*** Records provided Section Begins ***

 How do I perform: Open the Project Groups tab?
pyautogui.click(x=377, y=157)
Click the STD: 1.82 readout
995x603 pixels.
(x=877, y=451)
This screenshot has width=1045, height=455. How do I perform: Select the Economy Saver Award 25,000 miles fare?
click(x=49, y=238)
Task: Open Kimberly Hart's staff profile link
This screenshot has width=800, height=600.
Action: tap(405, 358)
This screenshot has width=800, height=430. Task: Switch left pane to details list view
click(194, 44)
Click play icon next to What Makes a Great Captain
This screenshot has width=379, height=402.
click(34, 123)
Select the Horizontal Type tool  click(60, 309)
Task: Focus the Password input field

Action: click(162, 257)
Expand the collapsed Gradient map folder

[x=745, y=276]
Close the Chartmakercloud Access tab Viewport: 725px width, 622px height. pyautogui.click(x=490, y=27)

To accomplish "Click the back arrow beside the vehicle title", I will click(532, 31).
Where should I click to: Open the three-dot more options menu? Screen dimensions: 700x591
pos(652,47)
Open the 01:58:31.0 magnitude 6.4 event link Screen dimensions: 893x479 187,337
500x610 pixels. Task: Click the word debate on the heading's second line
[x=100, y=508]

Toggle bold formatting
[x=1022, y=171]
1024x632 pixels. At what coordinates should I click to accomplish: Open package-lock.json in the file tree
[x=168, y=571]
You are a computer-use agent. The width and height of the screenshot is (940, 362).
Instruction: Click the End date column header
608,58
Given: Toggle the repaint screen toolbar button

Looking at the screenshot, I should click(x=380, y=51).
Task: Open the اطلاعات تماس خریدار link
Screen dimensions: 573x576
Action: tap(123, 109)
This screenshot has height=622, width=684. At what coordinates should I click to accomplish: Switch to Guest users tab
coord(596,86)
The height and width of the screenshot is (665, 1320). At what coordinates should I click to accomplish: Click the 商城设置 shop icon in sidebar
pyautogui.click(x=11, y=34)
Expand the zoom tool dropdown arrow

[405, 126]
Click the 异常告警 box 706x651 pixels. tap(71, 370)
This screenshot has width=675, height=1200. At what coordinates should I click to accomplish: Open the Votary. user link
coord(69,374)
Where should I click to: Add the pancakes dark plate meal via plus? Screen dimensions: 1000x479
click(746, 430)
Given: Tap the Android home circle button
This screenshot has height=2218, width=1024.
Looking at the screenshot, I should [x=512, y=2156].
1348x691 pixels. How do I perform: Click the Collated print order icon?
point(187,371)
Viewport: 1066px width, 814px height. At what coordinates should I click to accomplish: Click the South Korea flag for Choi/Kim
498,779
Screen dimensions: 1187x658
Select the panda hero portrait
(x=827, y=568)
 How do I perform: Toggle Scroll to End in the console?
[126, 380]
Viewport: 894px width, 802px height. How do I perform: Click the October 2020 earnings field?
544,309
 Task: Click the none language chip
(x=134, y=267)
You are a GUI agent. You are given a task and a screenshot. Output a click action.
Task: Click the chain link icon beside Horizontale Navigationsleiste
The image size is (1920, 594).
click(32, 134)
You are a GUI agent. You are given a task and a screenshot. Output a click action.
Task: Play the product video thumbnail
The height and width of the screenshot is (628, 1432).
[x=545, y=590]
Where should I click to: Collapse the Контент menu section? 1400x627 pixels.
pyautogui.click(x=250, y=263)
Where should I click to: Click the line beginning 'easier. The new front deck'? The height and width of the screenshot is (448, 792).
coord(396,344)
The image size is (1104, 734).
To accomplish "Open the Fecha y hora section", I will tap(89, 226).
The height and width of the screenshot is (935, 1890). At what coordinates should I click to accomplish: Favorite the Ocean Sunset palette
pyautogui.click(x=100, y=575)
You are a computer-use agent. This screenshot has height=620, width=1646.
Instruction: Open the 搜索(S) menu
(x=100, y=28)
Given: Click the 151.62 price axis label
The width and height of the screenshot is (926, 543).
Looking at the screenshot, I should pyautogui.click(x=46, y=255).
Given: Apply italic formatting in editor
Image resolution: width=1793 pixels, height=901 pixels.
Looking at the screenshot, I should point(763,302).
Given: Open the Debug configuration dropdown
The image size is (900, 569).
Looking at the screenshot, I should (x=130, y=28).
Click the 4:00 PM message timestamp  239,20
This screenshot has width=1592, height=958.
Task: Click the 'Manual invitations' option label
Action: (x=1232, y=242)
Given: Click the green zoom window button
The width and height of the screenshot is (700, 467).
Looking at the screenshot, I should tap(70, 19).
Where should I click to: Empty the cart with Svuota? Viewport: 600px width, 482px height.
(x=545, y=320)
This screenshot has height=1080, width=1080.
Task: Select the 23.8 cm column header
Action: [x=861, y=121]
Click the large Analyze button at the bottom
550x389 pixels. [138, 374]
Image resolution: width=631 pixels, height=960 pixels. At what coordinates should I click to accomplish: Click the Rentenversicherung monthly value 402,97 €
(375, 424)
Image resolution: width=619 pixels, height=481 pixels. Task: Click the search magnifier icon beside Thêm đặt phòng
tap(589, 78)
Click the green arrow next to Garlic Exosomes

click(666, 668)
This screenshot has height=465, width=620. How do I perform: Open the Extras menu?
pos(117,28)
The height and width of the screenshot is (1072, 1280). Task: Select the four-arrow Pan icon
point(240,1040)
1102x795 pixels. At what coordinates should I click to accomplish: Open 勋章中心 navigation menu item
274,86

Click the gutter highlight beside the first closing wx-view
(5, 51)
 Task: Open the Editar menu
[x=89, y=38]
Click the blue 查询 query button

*** Records provided Section Ends ***

§ **Required action**: All that is needed is how many lines of the listing hold the word "agent", stated as one number.

§ **Response for this exercise**: 4